Folded conformation of an immunostimulating tetrapeptide rigin: high temperature molecular dynamics simulation study.

Employing high temperature quenched molecular dynamics (QMD) stimulations the conformational energy space of an immunostimulating tetrapeptide rigin: H-Gly341-Gln-Pro-Arg344-OH, is explored. Using distance dependent dielectric (epsilon =r(ij)) 31 different low energy starting structures with identical sequence were computed for their conformational preferences. According to the hypothesis of O'Connors et al. [J. Med. Chem. 35 (1992), 2870], 83 low-energy conformers resulted from unrestrained molecular dynamics (MD) simulations, could be classified into two energy minimized families: A and B, comprised of 64 (Pro C(gamma)-endo orientation) and 19 (Pro C(gamma)-exo orientation) structures, respectively.

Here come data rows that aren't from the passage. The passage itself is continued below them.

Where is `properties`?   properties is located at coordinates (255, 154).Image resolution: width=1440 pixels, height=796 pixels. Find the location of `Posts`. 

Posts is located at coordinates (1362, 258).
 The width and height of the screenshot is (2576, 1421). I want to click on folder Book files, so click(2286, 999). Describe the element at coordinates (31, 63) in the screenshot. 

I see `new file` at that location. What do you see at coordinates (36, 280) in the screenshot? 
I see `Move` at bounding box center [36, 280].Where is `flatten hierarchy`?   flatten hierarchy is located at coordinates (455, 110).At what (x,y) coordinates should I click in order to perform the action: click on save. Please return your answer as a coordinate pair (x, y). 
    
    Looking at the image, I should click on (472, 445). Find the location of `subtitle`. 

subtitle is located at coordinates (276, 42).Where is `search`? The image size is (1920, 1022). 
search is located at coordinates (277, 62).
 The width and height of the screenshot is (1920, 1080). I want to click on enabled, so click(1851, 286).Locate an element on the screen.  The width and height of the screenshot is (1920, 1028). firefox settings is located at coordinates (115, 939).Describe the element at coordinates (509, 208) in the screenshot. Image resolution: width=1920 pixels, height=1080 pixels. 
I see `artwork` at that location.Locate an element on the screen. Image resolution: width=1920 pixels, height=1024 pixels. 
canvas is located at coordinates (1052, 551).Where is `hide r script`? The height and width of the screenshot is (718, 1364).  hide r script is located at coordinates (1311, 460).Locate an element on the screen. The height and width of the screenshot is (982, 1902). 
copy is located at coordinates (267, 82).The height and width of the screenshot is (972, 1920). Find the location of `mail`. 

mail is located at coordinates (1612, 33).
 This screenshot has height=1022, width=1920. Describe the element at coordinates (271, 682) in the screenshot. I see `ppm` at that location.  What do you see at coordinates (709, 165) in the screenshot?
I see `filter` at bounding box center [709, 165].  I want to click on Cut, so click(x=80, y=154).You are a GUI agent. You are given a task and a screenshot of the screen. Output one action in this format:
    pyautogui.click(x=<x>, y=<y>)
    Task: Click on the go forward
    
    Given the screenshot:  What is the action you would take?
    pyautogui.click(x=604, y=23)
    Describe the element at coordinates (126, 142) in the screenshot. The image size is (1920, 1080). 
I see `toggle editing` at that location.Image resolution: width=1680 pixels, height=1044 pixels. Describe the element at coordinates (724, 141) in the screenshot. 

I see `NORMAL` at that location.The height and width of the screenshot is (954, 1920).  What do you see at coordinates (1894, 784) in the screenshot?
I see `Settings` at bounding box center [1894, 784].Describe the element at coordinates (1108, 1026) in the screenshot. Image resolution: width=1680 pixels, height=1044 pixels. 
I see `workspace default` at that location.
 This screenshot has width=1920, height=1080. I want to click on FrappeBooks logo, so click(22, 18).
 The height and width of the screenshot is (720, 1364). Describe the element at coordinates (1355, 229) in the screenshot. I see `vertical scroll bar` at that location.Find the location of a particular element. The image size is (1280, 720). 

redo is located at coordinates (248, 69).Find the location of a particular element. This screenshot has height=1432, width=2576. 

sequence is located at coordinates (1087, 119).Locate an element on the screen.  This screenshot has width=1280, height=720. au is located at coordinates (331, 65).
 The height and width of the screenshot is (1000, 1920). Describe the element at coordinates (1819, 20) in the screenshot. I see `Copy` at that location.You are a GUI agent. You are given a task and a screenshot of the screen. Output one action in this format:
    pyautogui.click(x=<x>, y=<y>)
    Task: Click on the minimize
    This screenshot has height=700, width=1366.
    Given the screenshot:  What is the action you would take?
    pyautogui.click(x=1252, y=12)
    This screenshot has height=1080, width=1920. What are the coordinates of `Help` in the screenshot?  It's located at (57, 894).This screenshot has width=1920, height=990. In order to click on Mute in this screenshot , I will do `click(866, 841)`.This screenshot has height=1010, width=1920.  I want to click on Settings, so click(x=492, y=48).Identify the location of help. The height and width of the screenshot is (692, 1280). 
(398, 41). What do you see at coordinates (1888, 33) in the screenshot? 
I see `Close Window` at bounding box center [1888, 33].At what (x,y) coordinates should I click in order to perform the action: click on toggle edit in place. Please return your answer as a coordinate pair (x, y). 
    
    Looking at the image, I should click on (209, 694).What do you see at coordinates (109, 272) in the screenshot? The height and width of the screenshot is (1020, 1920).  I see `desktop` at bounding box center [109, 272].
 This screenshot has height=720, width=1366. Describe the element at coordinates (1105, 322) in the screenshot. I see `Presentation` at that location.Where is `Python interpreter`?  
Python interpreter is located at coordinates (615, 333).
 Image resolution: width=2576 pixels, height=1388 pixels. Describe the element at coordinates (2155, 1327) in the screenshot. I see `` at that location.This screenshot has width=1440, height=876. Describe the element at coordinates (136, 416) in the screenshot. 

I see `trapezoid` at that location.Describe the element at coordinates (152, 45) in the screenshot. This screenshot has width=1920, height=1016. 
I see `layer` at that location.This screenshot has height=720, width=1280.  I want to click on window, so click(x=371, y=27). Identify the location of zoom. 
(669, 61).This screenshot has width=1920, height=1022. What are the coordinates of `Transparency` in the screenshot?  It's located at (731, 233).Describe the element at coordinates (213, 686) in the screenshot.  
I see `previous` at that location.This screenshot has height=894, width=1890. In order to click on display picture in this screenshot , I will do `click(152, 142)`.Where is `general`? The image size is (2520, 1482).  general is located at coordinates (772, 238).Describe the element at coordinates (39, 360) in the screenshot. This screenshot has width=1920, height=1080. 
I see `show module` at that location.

An examination of these families revealed the existence of a remarkably similar folded backbone conformation: torsion angles being phi(i+1) approximately -65 degrees, psi(i+1) approximately -65 degrees, phi(i+2) approximately -65 degrees, psi(i+2) approximately -60 degrees, characterizing a distorted type III beta-turn structure across the central Gln-Pro segment. The folded conformation of rigin is devoid of a classical 1 <-- 4 intra-molecular hydrogen bond nevertheless, the conformation is stabilized by an effective 'salt-bridge', i.e., Gly H(3)N(+)...C(alpha)OO(-) Arg interaction. Surprisingly, in both the families the unusual folded side-chain dispositions of the Gln residue favor the formation of a unique intra-residue 'main-chain to side-chain' H-bond, i.e., N(alpha)-H...N(epsilon) interaction, encompassing a seven-membered ring motif. The conformational attributes may be valuable in de novo construction of structure-based drug candidates having sufficient stimulating activity.